# Storing Air Tools



## Chester03 (Jun 26, 2008)

I need an easy and efficient way of storing my air tools. Not too costly. Any ideas?


----------



## Grape Ape (Jun 29, 2008)

Here are a few ideas

mobile tool chest






Rolling tool chest





My preference is for the second one. you can sort out the air tools in to the upper and lower boxes and also have separate trays for the attachments. The other advantage of the secondone is the handle that sticks up canbe used as a storage place for the air hose. When you are all done you put the tools back in the box, roll the hose up on the handle and roll it out of the way  all ready and easily accessible the next time you need it


----------



## imported_BOBtheBUILDER (Jun 30, 2008)

Oh I like the 2nd choice too! Do you know of any wall storage for air tools, Grape Ape?


----------



## Bushytails (Jul 1, 2008)

I store mine on the pegboard...






Some tools are just stuck on the pegboard with hooks, but most of them are hanging from the air fittings in multitool holders.


--Bushytails


----------



## Creeper (Jan 10, 2009)

I saw this and thought it was a good idea. 

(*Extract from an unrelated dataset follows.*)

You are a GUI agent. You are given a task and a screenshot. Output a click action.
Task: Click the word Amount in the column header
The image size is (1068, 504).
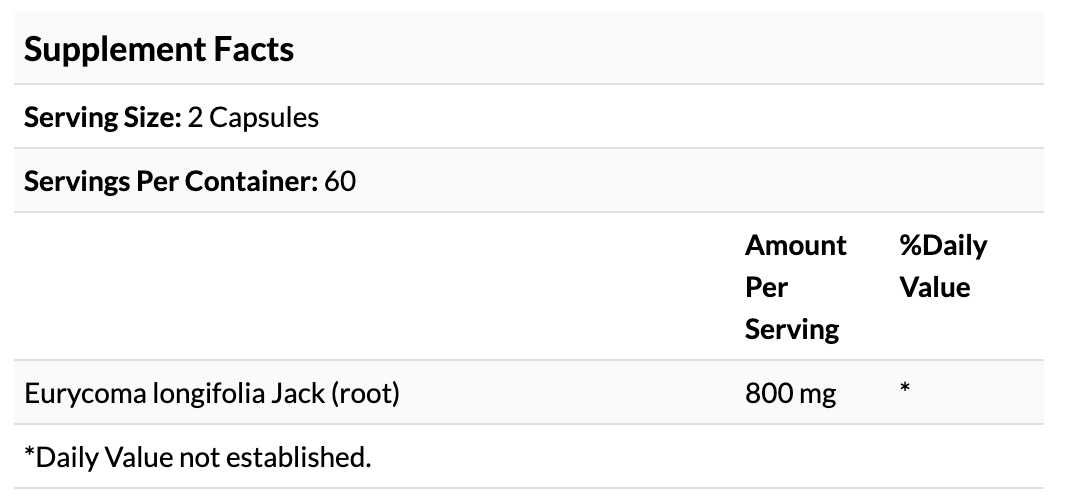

View attachment airtools.jpg


----------



## ben5280 (Jan 21, 2009)

That's a really cool idea.  Do you know how they are mounted?


----------



## anon (Feb 9, 2009)

A standard female QD is bolted to the board.

For an example of this, take a look at the airtool display in your local Sears or Lowes.


----------



## ben5280 (Feb 22, 2009)

anon said:


> For an example of this, take a look at the airtool display in your local Sears or Lowes.




Actually, I did see a very similar setup at Lowe's. Thanks for the tip.  In fact, after looking around Lowe's, I noticed all kinds of interesting ways they organize not only their tools, but all kinds of merchandise.  Some of them are pretty good ideas.  It might be worth it for anyone looking for storage ideas, especially for small-to-medium sized stuff.


----------



## MacGyver (Mar 9, 2009)

Hey Bushytails, why do you have short sections of air hose on all your air tools?


----------



## thomask (Mar 5, 2010)

arren said:


> Hello Friends......
> Compressed Air Energy Storage (CAES) refers to the compression of air to be used later as energy source. At utility scale, it can be stored during periods of low energy demand (off-peak), and for use in meeting periods of higher demand (peak load). [1] Alternatively it can be used to power tools, or even vehicle Compressed air energy storage can be done adiabatically, diabatically, or isothermally
> Thanks



Well said.


----------



## imported_frozenstar (Mar 12, 2010)

Bushytails said:


> I store mine on the pegboard...
> 
> 
> 
> ...



This one looks perfect!


----------